Records provided —
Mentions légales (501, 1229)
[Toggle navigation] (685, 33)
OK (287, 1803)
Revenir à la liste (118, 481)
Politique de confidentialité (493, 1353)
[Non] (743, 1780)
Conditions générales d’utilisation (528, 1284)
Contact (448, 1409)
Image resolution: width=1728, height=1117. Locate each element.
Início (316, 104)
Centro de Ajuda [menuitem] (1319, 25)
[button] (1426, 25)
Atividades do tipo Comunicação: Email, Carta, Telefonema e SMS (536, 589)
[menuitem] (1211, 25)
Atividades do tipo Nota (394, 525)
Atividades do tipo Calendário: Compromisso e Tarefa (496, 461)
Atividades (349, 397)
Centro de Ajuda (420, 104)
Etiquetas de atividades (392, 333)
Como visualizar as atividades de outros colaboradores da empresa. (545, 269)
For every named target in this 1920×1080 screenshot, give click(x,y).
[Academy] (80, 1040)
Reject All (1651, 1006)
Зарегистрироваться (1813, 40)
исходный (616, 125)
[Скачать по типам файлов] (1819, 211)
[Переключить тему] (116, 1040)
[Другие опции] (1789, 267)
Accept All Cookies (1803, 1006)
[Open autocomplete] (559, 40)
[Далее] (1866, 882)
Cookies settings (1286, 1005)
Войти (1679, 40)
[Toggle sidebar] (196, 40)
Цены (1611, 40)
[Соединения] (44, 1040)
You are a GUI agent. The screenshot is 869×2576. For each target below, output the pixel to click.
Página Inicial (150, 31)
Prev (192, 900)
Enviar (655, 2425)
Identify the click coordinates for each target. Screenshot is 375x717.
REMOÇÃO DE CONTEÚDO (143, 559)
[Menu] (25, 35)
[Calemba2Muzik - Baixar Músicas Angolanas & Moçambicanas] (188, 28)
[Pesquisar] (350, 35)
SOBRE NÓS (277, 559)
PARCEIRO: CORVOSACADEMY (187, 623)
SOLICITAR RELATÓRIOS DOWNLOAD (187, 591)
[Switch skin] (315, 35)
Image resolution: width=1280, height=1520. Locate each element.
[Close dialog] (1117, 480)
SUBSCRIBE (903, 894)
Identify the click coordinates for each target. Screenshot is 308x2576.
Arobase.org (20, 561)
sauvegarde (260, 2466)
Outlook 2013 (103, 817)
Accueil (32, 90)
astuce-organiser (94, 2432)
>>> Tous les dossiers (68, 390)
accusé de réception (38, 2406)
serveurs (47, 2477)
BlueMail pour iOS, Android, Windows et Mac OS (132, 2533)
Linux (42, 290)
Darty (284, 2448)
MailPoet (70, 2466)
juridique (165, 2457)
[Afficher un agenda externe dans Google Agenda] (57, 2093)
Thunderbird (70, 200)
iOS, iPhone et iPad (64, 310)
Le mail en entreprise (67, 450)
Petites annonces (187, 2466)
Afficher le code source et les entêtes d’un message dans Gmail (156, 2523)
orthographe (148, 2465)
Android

What this task involves — Copy every record precisely, omitting nothing.

Written solution —
Mentions légales (501, 1229)
[Toggle navigation] (685, 33)
OK (287, 1803)
Revenir à la liste (118, 481)
Politique de confidentialité (493, 1353)
[Non] (743, 1780)
Conditions générales d’utilisation (528, 1284)
Contact (448, 1409)
Image resolution: width=1728, height=1117. Locate each element.
Início (316, 104)
Centro de Ajuda [menuitem] (1319, 25)
[button] (1426, 25)
Atividades do tipo Comunicação: Email, Carta, Telefonema e SMS (536, 589)
[menuitem] (1211, 25)
Atividades do tipo Nota (394, 525)
Atividades do tipo Calendário: Compromisso e Tarefa (496, 461)
Atividades (349, 397)
Centro de Ajuda (420, 104)
Etiquetas de atividades (392, 333)
Como visualizar as atividades de outros colaboradores da empresa. (545, 269)
For every named target in this 1920×1080 screenshot, give click(x,y).
[Academy] (80, 1040)
Reject All (1651, 1006)
Зарегистрироваться (1813, 40)
исходный (616, 125)
[Скачать по типам файлов] (1819, 211)
[Переключить тему] (116, 1040)
[Другие опции] (1789, 267)
Accept All Cookies (1803, 1006)
[Open autocomplete] (559, 40)
[Далее] (1866, 882)
Cookies settings (1286, 1005)
Войти (1679, 40)
[Toggle sidebar] (196, 40)
Цены (1611, 40)
[Соединения] (44, 1040)
You are a GUI agent. The screenshot is 869×2576. For each target below, output the pixel to click.
Página Inicial (150, 31)
Prev (192, 900)
Enviar (655, 2425)
Identify the click coordinates for each target. Screenshot is 375x717.
REMOÇÃO DE CONTEÚDO (143, 559)
[Menu] (25, 35)
[Calemba2Muzik - Baixar Músicas Angolanas & Moçambicanas] (188, 28)
[Pesquisar] (350, 35)
SOBRE NÓS (277, 559)
PARCEIRO: CORVOSACADEMY (187, 623)
SOLICITAR RELATÓRIOS DOWNLOAD (187, 591)
[Switch skin] (315, 35)
Image resolution: width=1280, height=1520. Locate each element.
[Close dialog] (1117, 480)
SUBSCRIBE (903, 894)
Identify the click coordinates for each target. Screenshot is 308x2576.
Arobase.org (20, 561)
sauvegarde (260, 2466)
Outlook 2013 (103, 817)
Accueil (32, 90)
astuce-organiser (94, 2432)
>>> Tous les dossiers (68, 390)
accusé de réception (38, 2406)
serveurs (47, 2477)
BlueMail pour iOS, Android, Windows et Mac OS (132, 2533)
Linux (42, 290)
Darty (284, 2448)
MailPoet (70, 2466)
juridique (165, 2457)
[Afficher un agenda externe dans Google Agenda] (57, 2093)
Thunderbird (70, 200)
iOS, iPhone et iPad (64, 310)
Le mail en entreprise (67, 450)
Petites annonces (187, 2466)
Afficher le code source et les entêtes d’un message dans Gmail (156, 2523)
orthographe (148, 2465)
Android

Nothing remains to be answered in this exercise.